18/06/2014

Day 71. Turning into a story

There are two flows of travellers on this road. There are the bikers and occassional walker on the "Radweg", the bike trail and there are people in canoes in the Danube. They hardly ever mix. Two seperated worlds. Different kind of people. Water people and earth people.

The man paddled up to me when I was standing on the bank. "So you are the famous walker?" He said. "They were talking about you in the village where I stayed."
I suspect people talk about me but it hardly ever catches up on me. Early today I had been talking to a man and his dog. Actually I was talking to a biker who was curious about my walk and the man with the dog walked up and joined us. The biker went on and I walked together with the dogman for a while until he had to take a left turn to get home. I suspect he was the source. I smiled. I like turning into a story. And I like it being a story about some woman who walks, somebody without a name, a story that will lead a life of its own. The main result of my walk lies in there. In bringing a new story into the world. Something I can't control. Something I won't have any documentation of. 

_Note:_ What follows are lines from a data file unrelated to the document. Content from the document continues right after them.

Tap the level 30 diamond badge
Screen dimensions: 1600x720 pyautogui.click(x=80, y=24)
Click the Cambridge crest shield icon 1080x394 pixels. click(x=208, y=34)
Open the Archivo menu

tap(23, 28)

Konrad had left from Ulm and had been planning to paddle to Vienna but he missed his wife and was thinking about returning earlier, finish at Linz. "The Danube will still be there next year" he said. He was filled with wonder about his journey. He never had the opportunity to go on a long trip on his own. Until last year he had been a farmer and a teacher, teaching about farming. "I think we create the world by moving through it," he said. He told me about the floating feeling that remained with him in the evening after he got out of his canoe. Sitting at a table eating diner, drinking beer and still feeling the movement of the waves, the body remembering the water. I asked if it was still there in the morning but being stable in a bed or on an air mattress always removed the wonderful feeling, he said. He tried to be in the moment but he found it hard to be there, he had the feeling he was always in front of it or behind it. Maybe it is the water, I wondered. On the water you are always in movement. When you walk you can stand still. Your own body determines your speed. On the water you aren't in charge. Maybe you think you are but you aren't.
My leg injury came up, he showed me the same plant I had been using. Beinheil. He used it for his back. 

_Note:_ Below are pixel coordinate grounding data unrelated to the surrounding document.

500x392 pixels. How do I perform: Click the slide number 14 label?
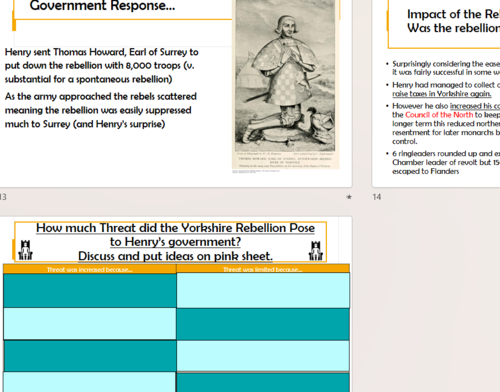pyautogui.click(x=377, y=197)
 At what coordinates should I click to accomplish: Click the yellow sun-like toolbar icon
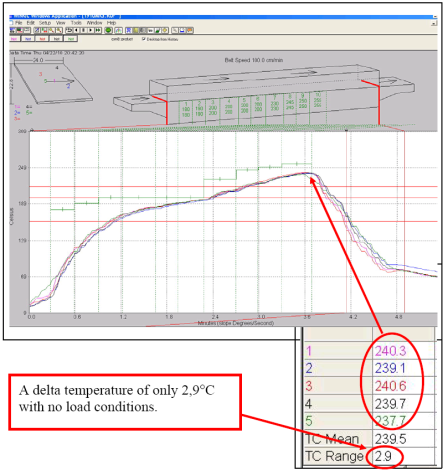[165, 30]
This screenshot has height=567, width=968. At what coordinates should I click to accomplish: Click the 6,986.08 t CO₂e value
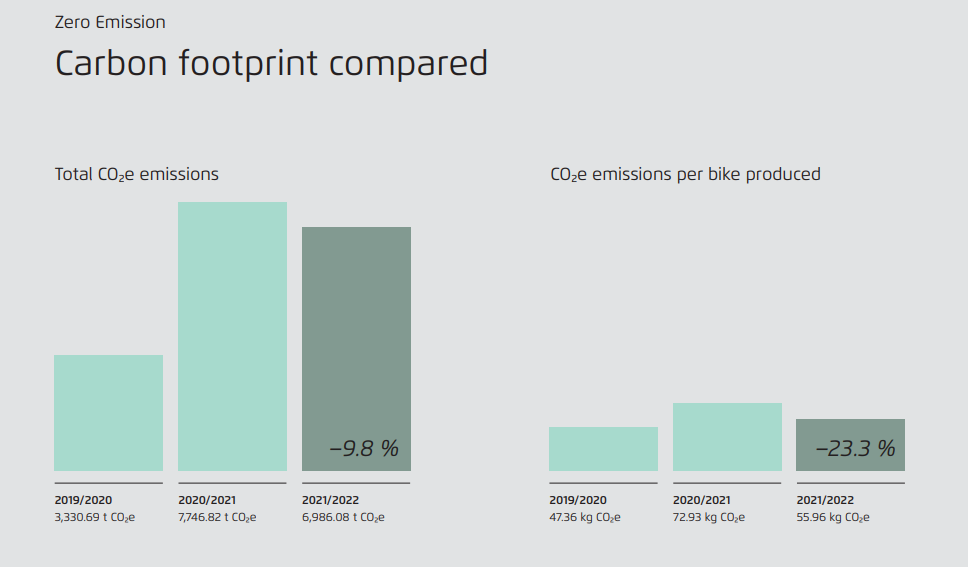(x=343, y=517)
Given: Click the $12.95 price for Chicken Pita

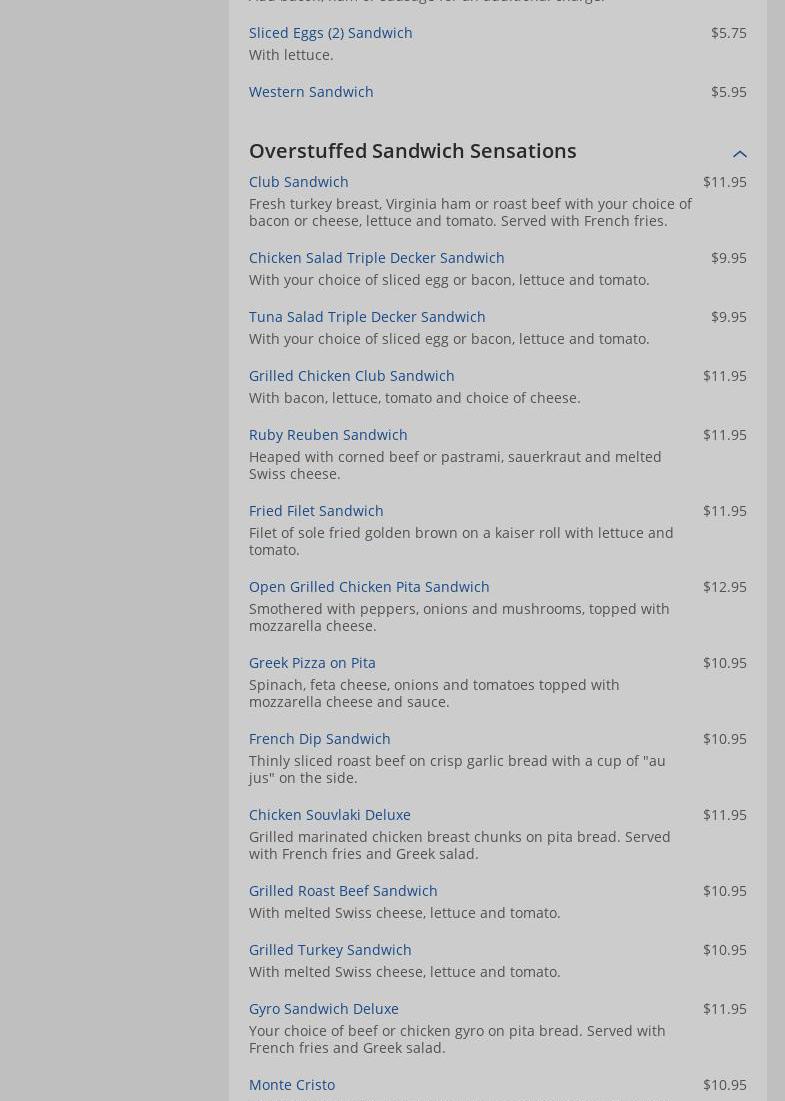Looking at the screenshot, I should point(724,587).
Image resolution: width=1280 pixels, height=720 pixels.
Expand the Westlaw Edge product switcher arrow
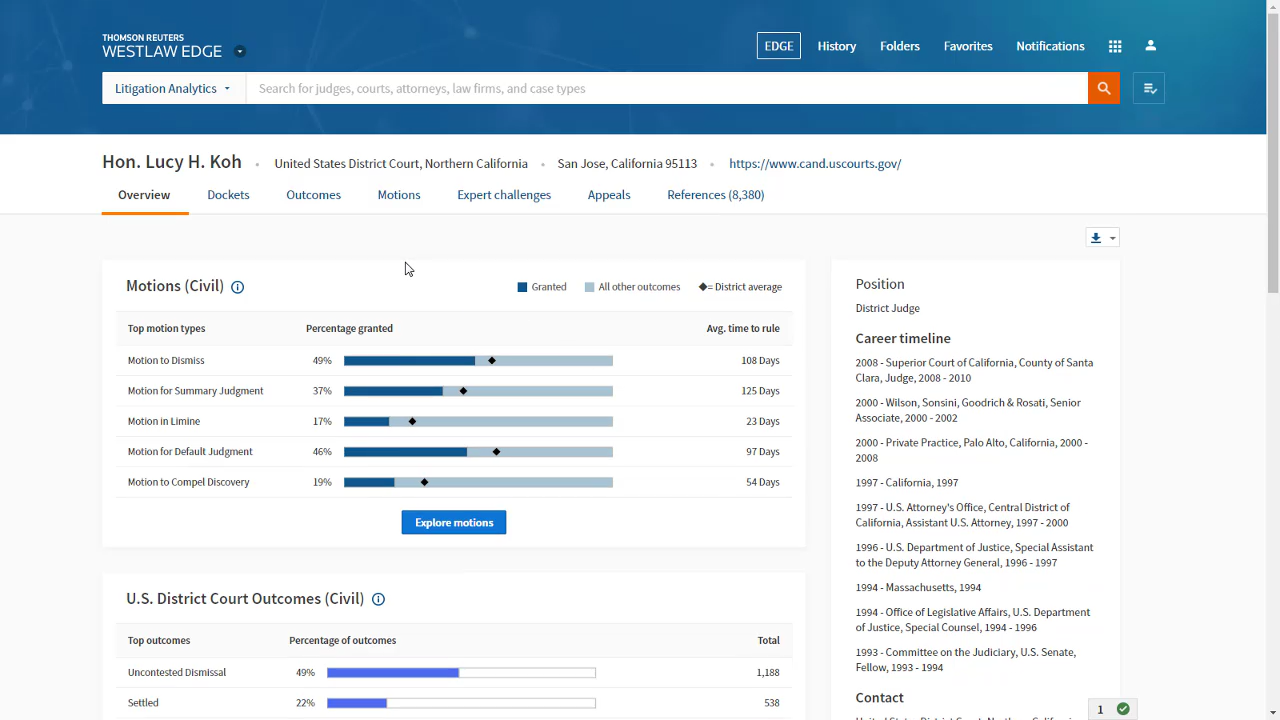240,52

We talked books. His one book on the road was Marquez' 100 years of solitude. Last winter it was the first winter he was without a job. Retired. He had read Tolstoy's War and Peace and Joyce's Ulysses. He had been thinking about time a lot. It seemed to pass so much quicker now he had so much of it on his hands. "How is it possible" he asked "that I leave at 8, I paddle a bit, look around me, and suddenly three hours have passed?" "What happened in that time? Where did it go?" I couldn't answer him.

In the meantime a man from another village had joined us. He was just sitting there, listening to us. Having a break in his walk. I wondered what he would tell in his village later on.

For some reason we got into talking about the big world matters. Politics. Refugees. Borders. But we were better at the small matters, the ones that were closer to us at the moment.

One thing that bothered him was how during his life he had always been striving for recognition. And still. "Maybe even in this conversation" he said. He was a very honest man.
Maybe we always do, even when we aren't aware of it. But the border between sharing something or wanting something, giving attention or taking attention, is a thin line. I am struggling with it all the time. Even in this writing. Especially in my writing. Choosing what to say and what to leave unsaid. And do I really prefer to be the nameless woman who walks through Europe with a strange outfit over the artist in the three piece walking suit who is working on small projects on her way and talks to people about living your life in a different way?

The man from the village had walked on. We moved on too. But for a long time afterwards I thought about our small meeting.

In the afternoon I reached Passau. I found a tiny room in a hotel next to the Danube. It was shaped like a wave. All rooms overlooked the big river. I thought how wonderful it would be if at night the whole building would softly move so you would have the feeling of being on the water. Being rocked into a deep sleep.